Document extract:
◇ ◇ ◇ ◇

It seems as though the album’s really getting the ladies, which is no surprise when it comes to Drake; some of the gents I’ve come across feel as though the album has ‘too much singing’ and not enough bangers. I suppose you could count ‘Started From The Bottom’ as a banger of sorts, but I understand what they mean. There was the anticipation that there would be an unreleased banger to really set off the album. Drake’s really about his sentimental take on his own music as we know, so there aren’t really any surprises. The album is easy to listen to without a doubt, but it does leave us hanging a little bit. This doesn’t discredit the album though, because there are songs that are prevalent:

‘Too Much’ featuring British artist Sampha is a gripping track; where Drake’s focus on family, friends, promoting positivity and the success of his loved ones speaks volumes. The whole song has so much heart and admissions about the ones close to him. He raps – “My uncle used to have all these things on his bucket list/ And now he’s acting like, oh, well, this is life, I guess, “Nah, fuck that shit/ Listen man, you can still do what you wanna do, you gotta trust that shit”. Drake takes us into a world that a lot of us can truly relate to. Sometimes when you’re knocked down and you’ve had many plans that eventually end up in smoke, it not only gets you down, but those around you as well. On Nothing Was The Same, Drake is that friend, sibling, child or partner we might have — that one who tries to pry you out the pit of your biggest fears and convinces you it’ll be okay. Each song on the album would likely have a feeling that certain listeners can relate to. Drake’s features were also a nice addition, having Jay-Z join him on ‘Pound Cake’, Jhené Aiko on ‘From Time’ and Detail on ‘305 To My City’.

◇ ◇ ◇ ◇

Material provided:
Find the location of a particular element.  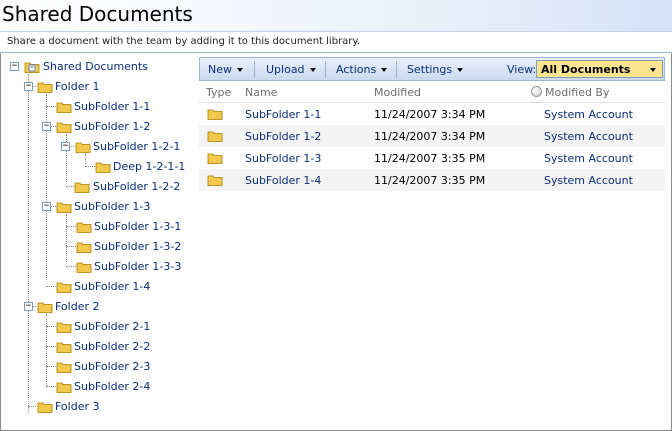

tree-node-label: SubFolder 2-4 is located at coordinates (112, 386).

◇ ◇ ◇ ◇

About this exercise: Can you echo the Drake album review back in full, word for word? None of the lines matter here.

Response to the task:
It seems as though the album’s really getting the ladies, which is no surprise when it comes to Drake; some of the gents I’ve come across feel as though the album has ‘too much singing’ and not enough bangers. I suppose you could count ‘Started From The Bottom’ as a banger of sorts, but I understand what they mean. There was the anticipation that there would be an unreleased banger to really set off the album. Drake’s really about his sentimental take on his own music as we know, so there aren’t really any surprises. The album is easy to listen to without a doubt, but it does leave us hanging a little bit. This doesn’t discredit the album though, because there are songs that are prevalent:

‘Too Much’ featuring British artist Sampha is a gripping track; where Drake’s focus on family, friends, promoting positivity and the success of his loved ones speaks volumes. The whole song has so much heart and admissions about the ones close to him. He raps – “My uncle used to have all these things on his bucket list/ And now he’s acting like, oh, well, this is life, I guess, “Nah, fuck that shit/ Listen man, you can still do what you wanna do, you gotta trust that shit”. Drake takes us into a world that a lot of us can truly relate to. Sometimes when you’re knocked down and you’ve had many plans that eventually end up in smoke, it not only gets you down, but those around you as well. On Nothing Was The Same, Drake is that friend, sibling, child or partner we might have — that one who tries to pry you out the pit of your biggest fears and convinces you it’ll be okay. Each song on the album would likely have a feeling that certain listeners can relate to. Drake’s features were also a nice addition, having Jay-Z join him on ‘Pound Cake’, Jhené Aiko on ‘From Time’ and Detail on ‘305 To My City’.